A real-time optical observation of the etching process was assisted by the SDS igniter. As shown in Fig. 4b–e, we found that in the first two frames, the carbon nanotube could be observed obviously as a dark line (highlighted with a white arrow). In the third frame, the contrast of the SWNTs significantly decreased and in the fourth frame, the SWNTs could no longer be observed. This phenomenon indicated that the etching process finished rapidly between 1′30′′ and 1′33′′, which is beyond our time-resolution. Our previous work14 analyzed the carbon nanotube etching process in air in detail, and came up with a random etching model to describe this process. Due to a self-terminating behavior, carbon nanotubes show discrete etching on the body of the SWNTs with a gap length depending on the temperature. Corresponding to the etching process of IA gas-phase etching, the gap length of this process should be larger than 50 μm, which possibly happened to be an etching process with the etching temperature higher than 650 °C.


image file: c7qm00469a-f4.tif
Fig. 4 Real-time observation of IA gas-phase etching. (a) Schematic illustration of the polarized optical microscope used for real-time observation. (b–e) Key frames during the IA gas-phase etching process.

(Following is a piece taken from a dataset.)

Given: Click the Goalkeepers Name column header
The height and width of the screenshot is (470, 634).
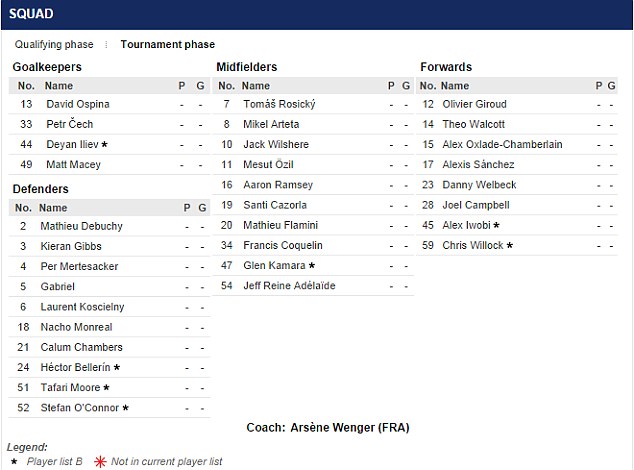Looking at the screenshot, I should (59, 86).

According to the above discussion, we proved the importance of SDS in selective gas-phase etching. Besides, as shown in Fig. S3 (ESI), we also proceeded with a quantitative measurement for analyzing the adsorption capacity. We chose a powder-like SWNT sample synthesized by the arc-discharge method considering that (a) the average diameter of this sample (1.7 nm) is similar to our as-grown samples and (b) the amount of sample was large enough for the test. We used an Energy Dispersive Spectrometer (EDS) to analyze the molecular proportion of carbon and sodium. Pure SDS was used as a standard substance, which showed a peak area ratio of 3.2 (AC[thin space (1/6-em)]:[thin space (1/6-em)]ANa, A refers to peak area). On the other hand, samples with adsorbents showed a carbon-to-sodium peak area ratio of 53.6. Considering the linear density of carbon atoms on an SWNT with an average diameter of 1.7 nm, the average adsorption capacity on a m-SWNT should be 14.7 molecules per μm (considering that one third SWNTs are metallic ones). Estimated by the heat capacity of graphene and the combustion enthalpy of SDS, if 1% of the energy could be conducted onto the SWNT during the oxidation of SDS, the temperature of the adsorbed SWNTs could be 94 K higher than the non-adsorbed ones. These experiments could provide rationalities to the mechanism of our IA gas-phase etching. Under this etching temperature, pristine SWNTs could not be etched, or were etched with a very low etching rate. However, the temperature is high enough for the adsorbents to be oxided rapidly, and parts of the combustion heat could be conducted to the contacting SWNTs, which makes the actual temperature of the SWNTs much higher than the etching temperature, and they could be etched rapidly. Radicals during the etching process may also decrease the stability of SWNTs in air, but this process is difficult to verify definitely.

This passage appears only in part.